Elle protège contre certaines infections bactériennes (diphtérie, coqueluche, pneumocoque) ou virales (grippe, rougeole, poliomyélite). Elle contribue à l’immunité de groupe, réduisant la circulation des agents pathogènes et, par conséquent, la nécessité de recourir aux antibiotiques. Moins de prescriptions signifie aussi moins de pression de sélection sur les bactéries. L’exemple du vaccin antipneumococcique est parlant : il a réduit les cas d’otites et de pneumonies, limitant le recours aux antibiotiques. Enfin, la surveillance épidémiologique est essentielle.

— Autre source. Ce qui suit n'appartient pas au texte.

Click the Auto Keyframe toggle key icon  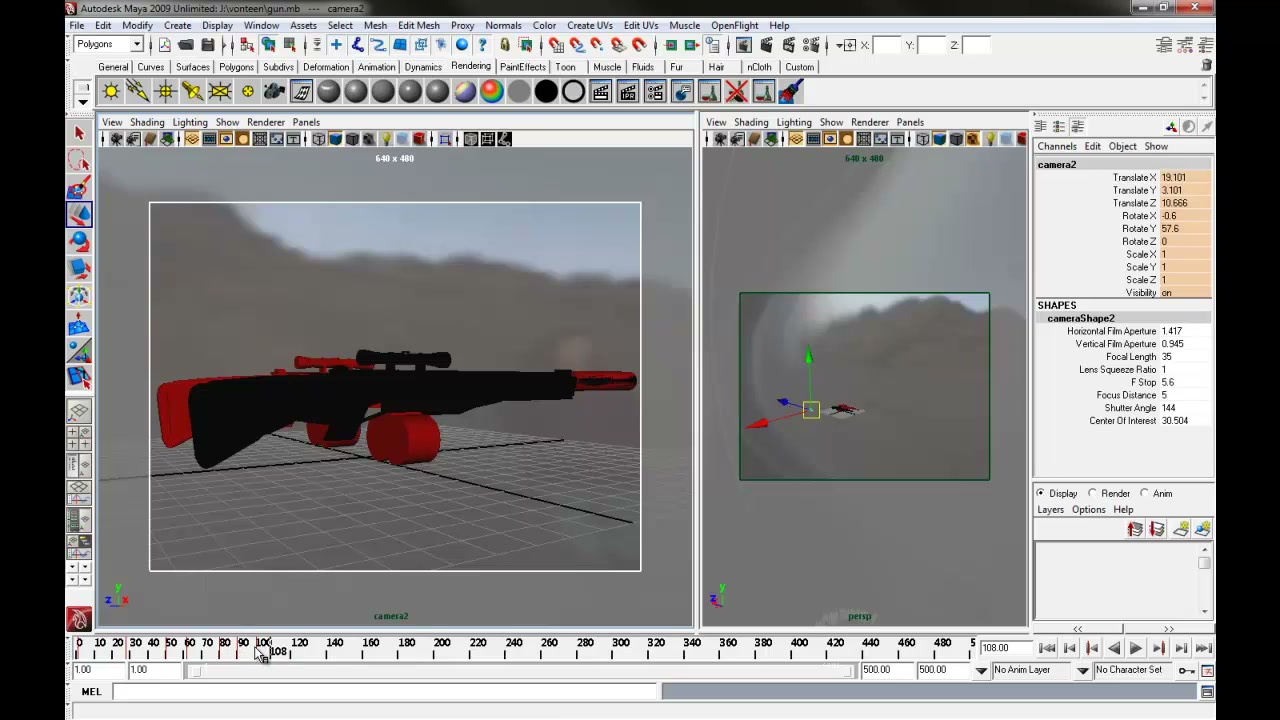(1186, 670)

En France, le réseau ONERBA suit l’évolution des résistances. À l’échelle européenne, l’ECDC, et mondiale, l’OMS, coordonnent le suivi et diffusent des rapports. Des campagnes nationales, comme « Antibiotiques : utilisons-les mieux » (Santé publique France), sensibilisent directement la population et les soignants à cet enjeu.
À retenir
La lutte contre l’antibiorésistance passe par un usage raisonné, le respect des prescriptions, la vaccination, les mesures hospitalières et la surveillance épidémiologique. Les campagnes nationales renforcent cette éducation à la santé.
Conclusion
La découverte de la pénicilline a inauguré une ère nouvelle en médecine, mais la montée des résistances menace cet acquis. Les BHRe, comme les entérobactéries productrices de carbapénémases, Acinetobacter baumannii résistants aux carbapénèmes ou Enterococcus faecium résistants à la vancomycine, représentent aujourd’hui un danger prioritaire. Préserver l’efficacité des antibiotiques implique une responsabilité collective : prescriptions adaptées, observance stricte, hygiène, vaccination et surveillance. Dans un monde globalisé où les bactéries circulent vite, cette lutte est devenue un enjeu sanitaire, social et politique de tout premier plan.